The vice around his heart tightened.

He wasn’t supposed to be living in this hellscape.

He was supposed to be living the good life as a loving husband.

He’d been so sure his romance scale of devotion gesture would have washed away the timestamp on their marriage and ushered in the beginning of their forever as a family of three.

Christ, he was wrong.

He’d lost a piece of his heart when she’d gotten into that cab.

Another slice had whittled away when he saw Aria the following day.

The kid had woken up bright-eyed and raring to take a morning walk along the water’s edge with her aunt and her uncle and found only her gloomy uncle at the breakfast table.
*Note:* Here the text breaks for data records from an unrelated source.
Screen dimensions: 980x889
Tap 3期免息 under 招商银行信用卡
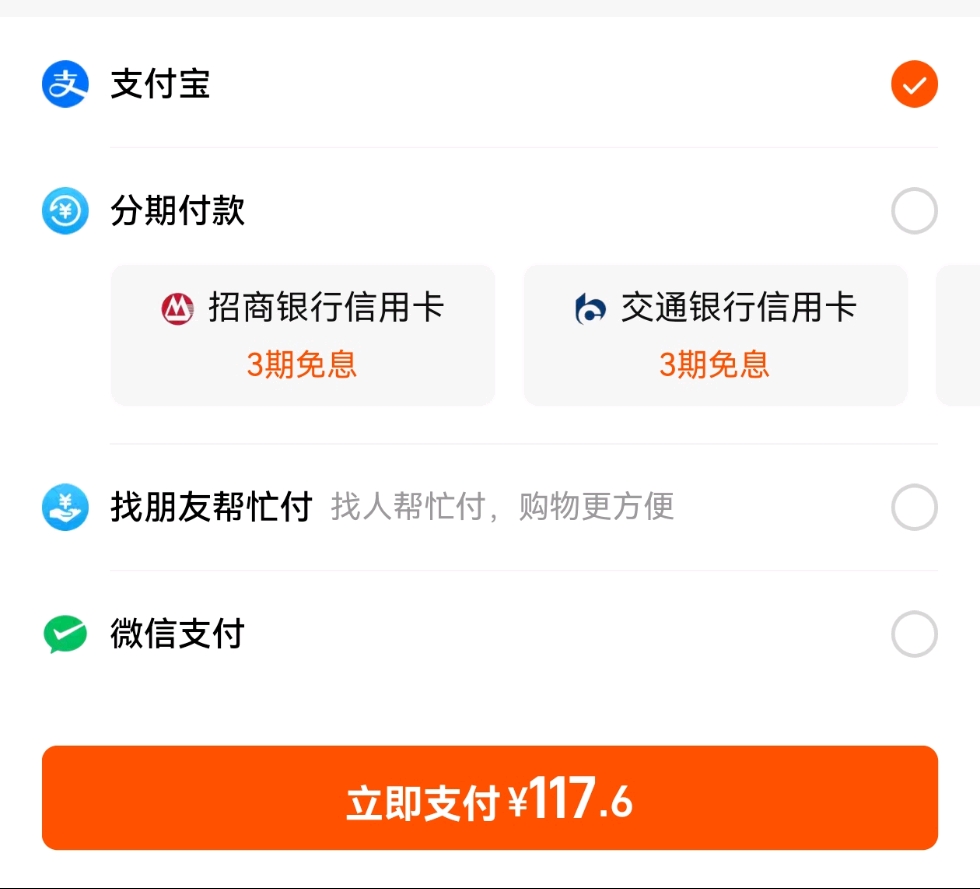point(302,365)
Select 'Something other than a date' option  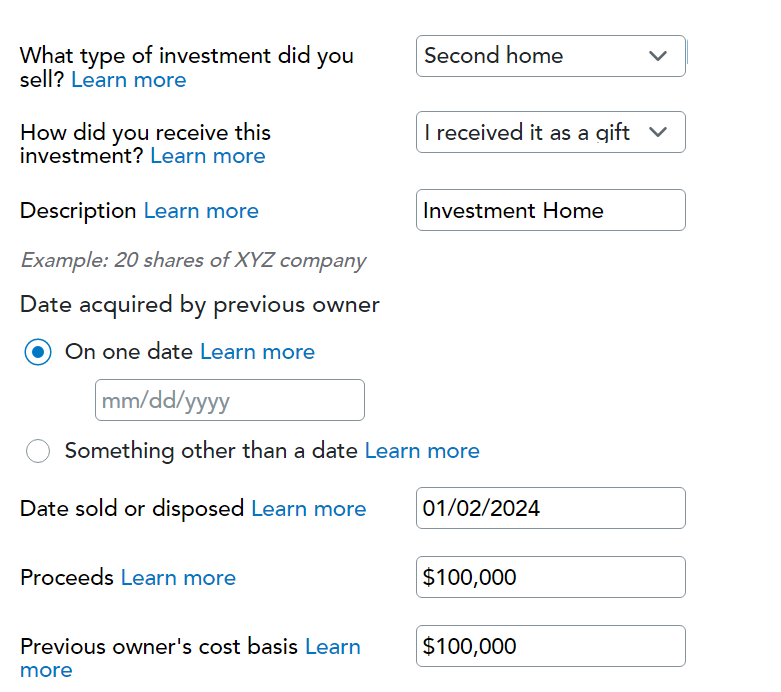[38, 451]
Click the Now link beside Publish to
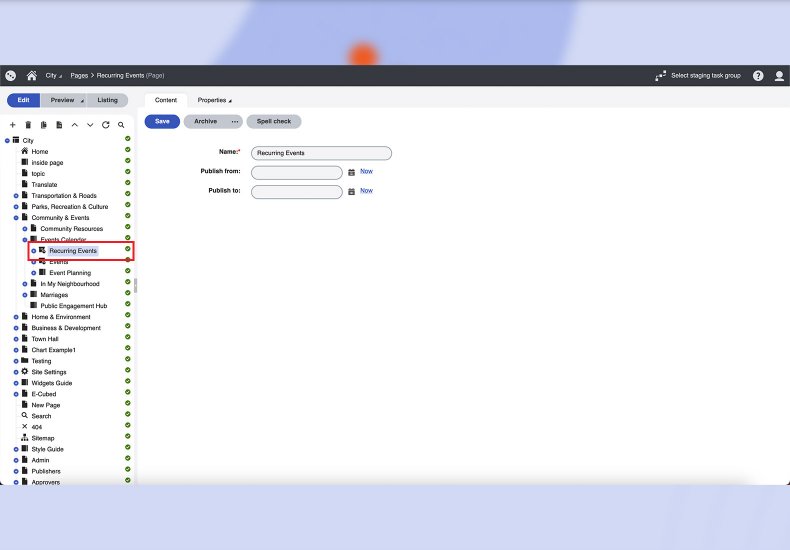Viewport: 790px width, 550px height. (x=366, y=190)
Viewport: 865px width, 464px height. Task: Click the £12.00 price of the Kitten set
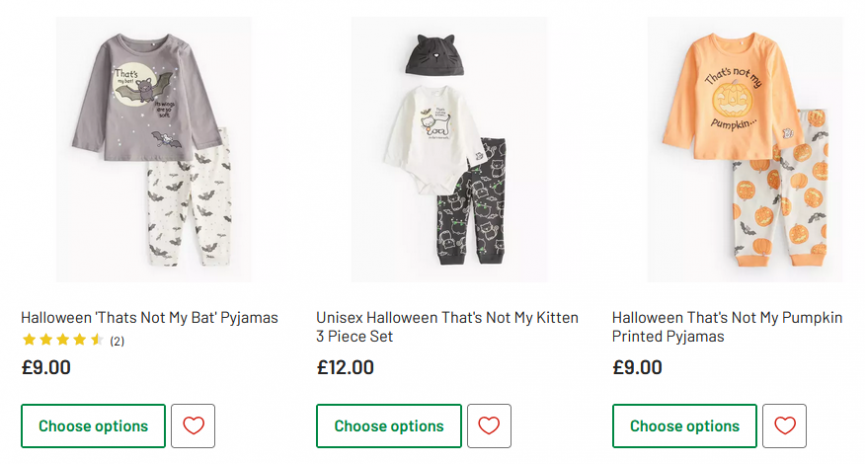[345, 367]
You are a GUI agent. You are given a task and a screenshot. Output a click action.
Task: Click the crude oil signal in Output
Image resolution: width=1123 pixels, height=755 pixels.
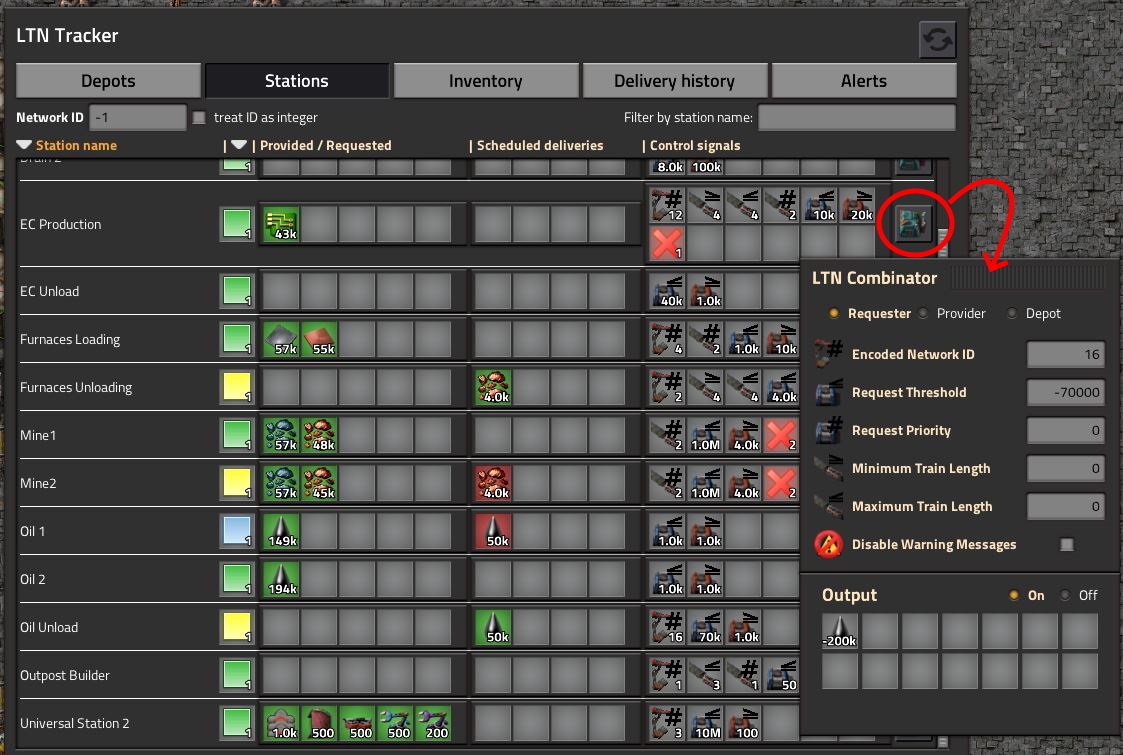841,632
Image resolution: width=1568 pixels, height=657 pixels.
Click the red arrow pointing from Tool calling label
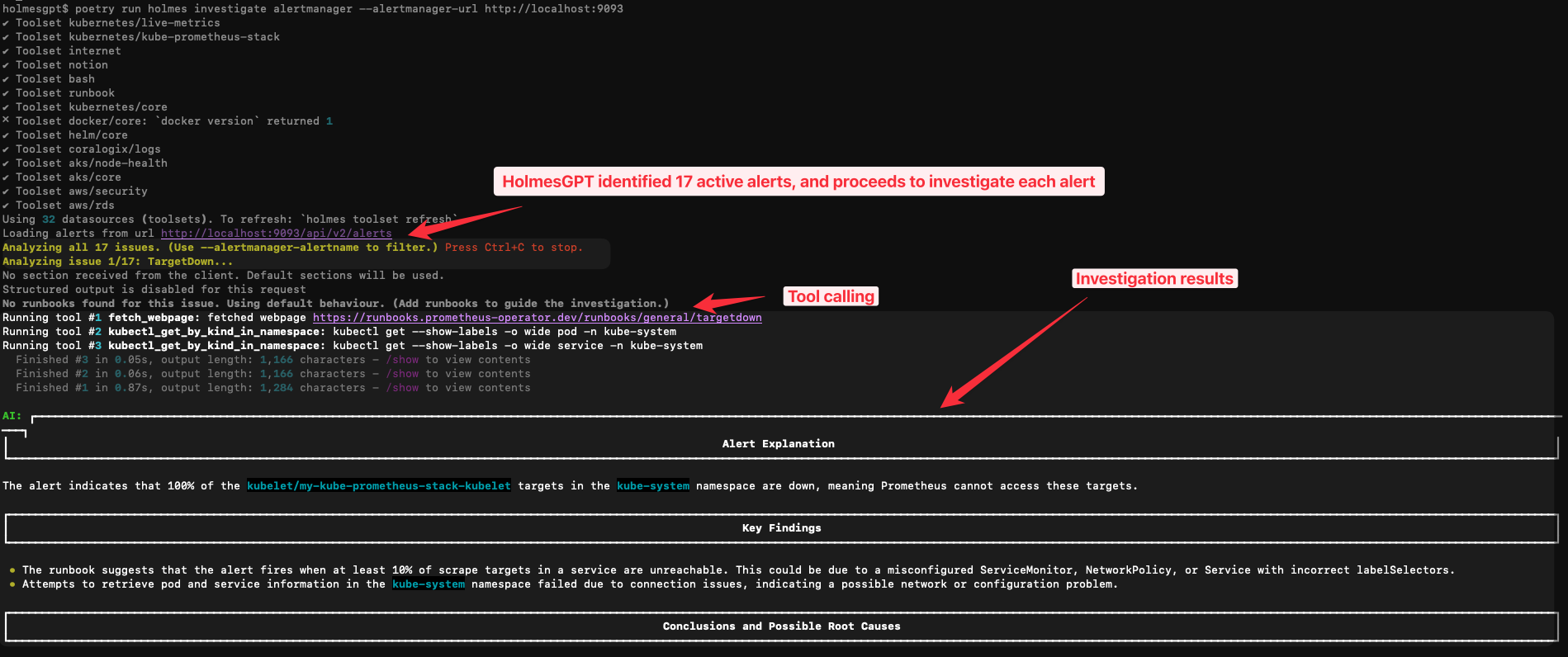[728, 301]
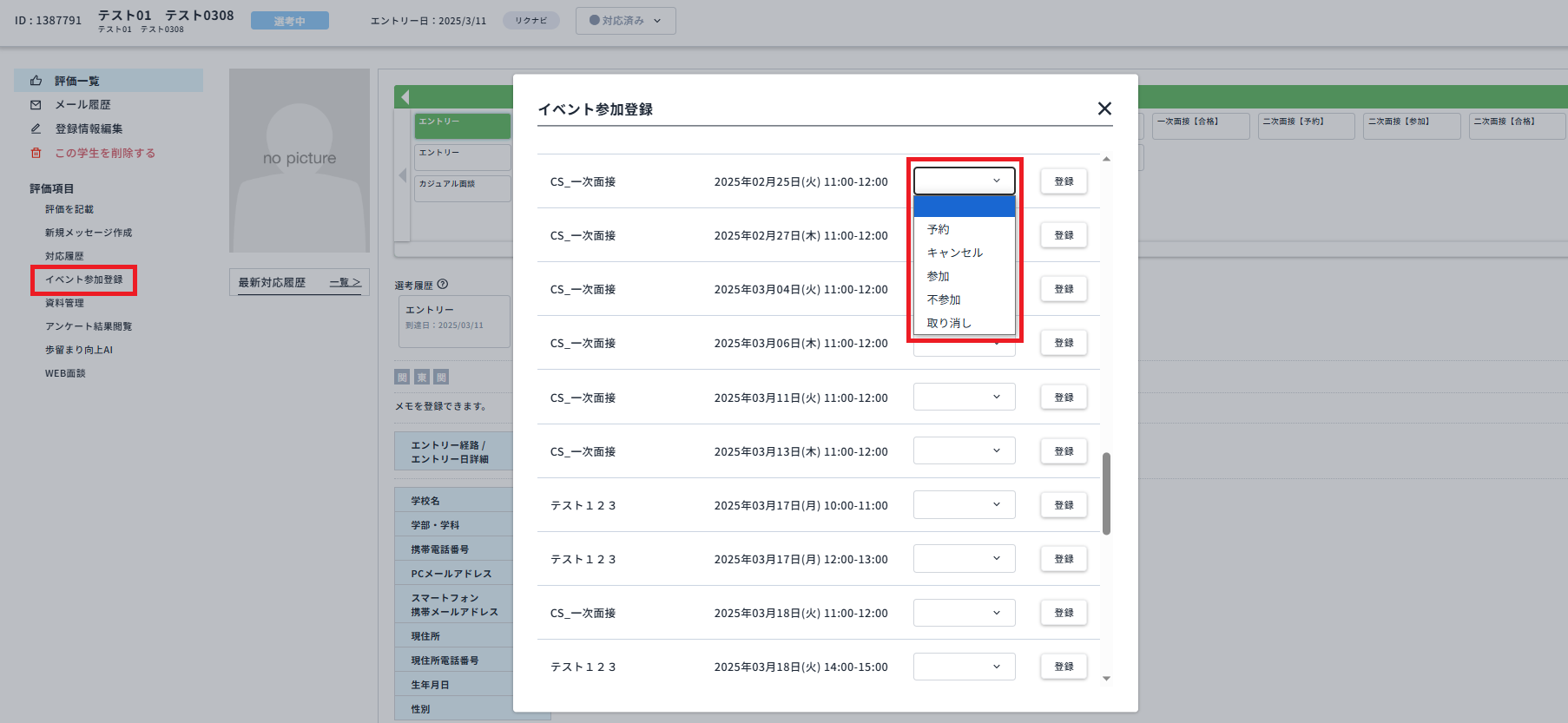
Task: Click the trash icon to delete student
Action: (x=36, y=153)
He’d manufactured a grin and told the kid her aunt had to go back to Denver early to take care of something for their new music.

It was a bullshit excuse.

But bullshit appeared to be his only currency.

Tomás and Bess had been there when he’d mumbled the words. He’d observed the concern etched on his foster parents’ faces, but he didn’t have the mental strength to make up anything better. Luckily, neither pressed for details.

And surprisingly, Aria hadn’t either.

His niece had eyed him as one would assess a science project. He didn’t have to be a genius to see the wheels turning in her head. Perhaps she’d picked up on his cardboard smile. He’d figured she would have called him out on it. Aria Paige-Grant wasn’t one to hold back. He’d braced for her interrogation, but the child had said nothing. Instead, she’d slipped her hand into her pocket, fidgeted with something, then asked Bess if she could have leftover cake for breakfast.

His pint-sized ball-buster of a niece had let him off the hook. He didn’t have the foggiest notion of why she’d given him a pass, but he was grateful, nevertheless.

He’d left a few hours later on a flight that was supposed to be the precursor to his next surprise.

With Aria missing school to spend more time in Italy with her grandparents, he’d planned a kid-free staycation at his Crystal Hills estate.